### EXERCISE GOAL
Your task is to find every line in the records that holds the string "settings" and copy it.

### RECORDS SUPPLIED
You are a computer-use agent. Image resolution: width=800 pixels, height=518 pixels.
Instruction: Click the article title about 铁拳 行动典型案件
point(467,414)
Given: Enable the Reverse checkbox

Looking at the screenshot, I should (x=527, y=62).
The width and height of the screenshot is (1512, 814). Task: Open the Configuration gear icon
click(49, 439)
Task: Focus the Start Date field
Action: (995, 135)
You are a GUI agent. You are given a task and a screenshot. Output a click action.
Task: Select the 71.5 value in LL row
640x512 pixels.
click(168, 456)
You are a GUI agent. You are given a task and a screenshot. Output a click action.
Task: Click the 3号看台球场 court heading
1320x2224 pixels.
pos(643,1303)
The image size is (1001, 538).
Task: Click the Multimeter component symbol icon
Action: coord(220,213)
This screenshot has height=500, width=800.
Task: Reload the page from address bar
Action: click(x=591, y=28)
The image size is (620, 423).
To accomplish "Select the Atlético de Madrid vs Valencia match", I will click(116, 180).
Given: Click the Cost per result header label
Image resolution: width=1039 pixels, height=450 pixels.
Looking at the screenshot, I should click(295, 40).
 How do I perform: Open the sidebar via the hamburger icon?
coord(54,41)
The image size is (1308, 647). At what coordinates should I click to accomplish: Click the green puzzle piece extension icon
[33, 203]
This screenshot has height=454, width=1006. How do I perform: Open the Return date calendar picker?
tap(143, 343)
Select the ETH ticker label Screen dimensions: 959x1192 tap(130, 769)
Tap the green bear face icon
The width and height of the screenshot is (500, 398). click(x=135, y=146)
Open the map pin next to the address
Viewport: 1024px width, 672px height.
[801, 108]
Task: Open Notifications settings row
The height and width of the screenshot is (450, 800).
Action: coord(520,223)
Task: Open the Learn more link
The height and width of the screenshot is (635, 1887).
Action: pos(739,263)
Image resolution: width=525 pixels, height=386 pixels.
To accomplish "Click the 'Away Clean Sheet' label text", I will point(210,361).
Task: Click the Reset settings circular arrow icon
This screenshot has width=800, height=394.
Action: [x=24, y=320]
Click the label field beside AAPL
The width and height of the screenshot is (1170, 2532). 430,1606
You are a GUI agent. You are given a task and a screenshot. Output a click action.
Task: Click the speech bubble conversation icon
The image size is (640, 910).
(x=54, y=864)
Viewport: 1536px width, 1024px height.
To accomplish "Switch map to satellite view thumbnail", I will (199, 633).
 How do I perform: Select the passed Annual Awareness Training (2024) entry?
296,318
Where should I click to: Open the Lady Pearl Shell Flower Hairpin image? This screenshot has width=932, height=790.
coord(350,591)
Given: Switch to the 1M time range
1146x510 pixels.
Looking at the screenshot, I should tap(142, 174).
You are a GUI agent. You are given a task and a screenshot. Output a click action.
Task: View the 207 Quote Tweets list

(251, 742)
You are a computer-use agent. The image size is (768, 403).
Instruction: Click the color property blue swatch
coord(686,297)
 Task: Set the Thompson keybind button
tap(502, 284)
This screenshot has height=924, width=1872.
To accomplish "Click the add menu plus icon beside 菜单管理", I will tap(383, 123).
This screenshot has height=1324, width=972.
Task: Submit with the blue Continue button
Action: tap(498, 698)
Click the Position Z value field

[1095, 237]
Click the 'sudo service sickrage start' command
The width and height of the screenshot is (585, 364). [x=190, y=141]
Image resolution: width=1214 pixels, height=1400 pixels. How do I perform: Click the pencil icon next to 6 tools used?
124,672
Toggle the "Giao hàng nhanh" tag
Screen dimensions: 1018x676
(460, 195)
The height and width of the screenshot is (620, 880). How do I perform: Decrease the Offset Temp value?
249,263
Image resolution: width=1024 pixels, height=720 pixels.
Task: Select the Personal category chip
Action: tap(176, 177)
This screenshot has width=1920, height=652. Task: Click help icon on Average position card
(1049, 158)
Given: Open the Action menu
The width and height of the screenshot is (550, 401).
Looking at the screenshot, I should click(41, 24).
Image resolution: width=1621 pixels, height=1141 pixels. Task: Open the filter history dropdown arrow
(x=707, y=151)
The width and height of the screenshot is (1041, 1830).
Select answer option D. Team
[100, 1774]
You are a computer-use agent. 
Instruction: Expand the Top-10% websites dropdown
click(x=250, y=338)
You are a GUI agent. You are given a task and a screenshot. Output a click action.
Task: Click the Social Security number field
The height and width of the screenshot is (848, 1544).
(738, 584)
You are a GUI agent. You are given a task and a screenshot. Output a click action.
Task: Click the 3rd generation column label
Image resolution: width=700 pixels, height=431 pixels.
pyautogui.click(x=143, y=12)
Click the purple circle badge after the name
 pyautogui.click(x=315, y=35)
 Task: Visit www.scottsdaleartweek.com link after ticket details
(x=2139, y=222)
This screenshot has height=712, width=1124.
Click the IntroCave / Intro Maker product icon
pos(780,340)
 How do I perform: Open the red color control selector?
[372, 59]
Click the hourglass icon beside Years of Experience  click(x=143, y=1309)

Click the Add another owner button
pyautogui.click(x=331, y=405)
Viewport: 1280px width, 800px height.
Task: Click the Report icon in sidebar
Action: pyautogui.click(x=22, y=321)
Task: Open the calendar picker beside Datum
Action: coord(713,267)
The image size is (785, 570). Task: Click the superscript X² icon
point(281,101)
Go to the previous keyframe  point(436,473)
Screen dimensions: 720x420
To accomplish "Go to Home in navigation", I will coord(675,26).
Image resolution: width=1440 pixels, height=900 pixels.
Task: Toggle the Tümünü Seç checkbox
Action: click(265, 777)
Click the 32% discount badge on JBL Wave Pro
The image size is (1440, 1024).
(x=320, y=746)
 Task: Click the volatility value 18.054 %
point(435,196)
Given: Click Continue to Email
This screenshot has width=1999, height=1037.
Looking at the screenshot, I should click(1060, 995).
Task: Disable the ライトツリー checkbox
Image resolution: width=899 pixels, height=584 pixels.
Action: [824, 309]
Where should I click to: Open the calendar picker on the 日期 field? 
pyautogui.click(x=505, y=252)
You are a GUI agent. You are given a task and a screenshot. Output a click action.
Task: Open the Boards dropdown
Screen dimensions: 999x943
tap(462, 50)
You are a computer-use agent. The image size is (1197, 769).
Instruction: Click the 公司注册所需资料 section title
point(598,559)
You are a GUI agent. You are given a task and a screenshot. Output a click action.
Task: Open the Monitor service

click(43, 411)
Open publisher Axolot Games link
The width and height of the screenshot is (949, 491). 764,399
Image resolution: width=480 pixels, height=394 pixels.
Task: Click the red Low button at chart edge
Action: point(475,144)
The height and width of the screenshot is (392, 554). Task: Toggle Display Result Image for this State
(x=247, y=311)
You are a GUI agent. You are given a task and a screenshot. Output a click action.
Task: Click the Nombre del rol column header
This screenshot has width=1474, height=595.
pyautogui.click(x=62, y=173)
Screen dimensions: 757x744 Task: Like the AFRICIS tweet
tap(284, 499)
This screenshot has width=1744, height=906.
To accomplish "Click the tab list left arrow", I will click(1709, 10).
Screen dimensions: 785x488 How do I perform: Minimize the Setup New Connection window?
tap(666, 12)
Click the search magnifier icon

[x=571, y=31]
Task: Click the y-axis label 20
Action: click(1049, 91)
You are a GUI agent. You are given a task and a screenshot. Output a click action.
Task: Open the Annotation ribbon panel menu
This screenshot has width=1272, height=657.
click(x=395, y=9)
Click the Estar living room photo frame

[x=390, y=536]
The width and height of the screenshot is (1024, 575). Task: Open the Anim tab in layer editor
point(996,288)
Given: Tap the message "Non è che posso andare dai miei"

### WRITTEN ANSWER
Task: Open Notifications settings row
Task: Click the Reset settings circular arrow icon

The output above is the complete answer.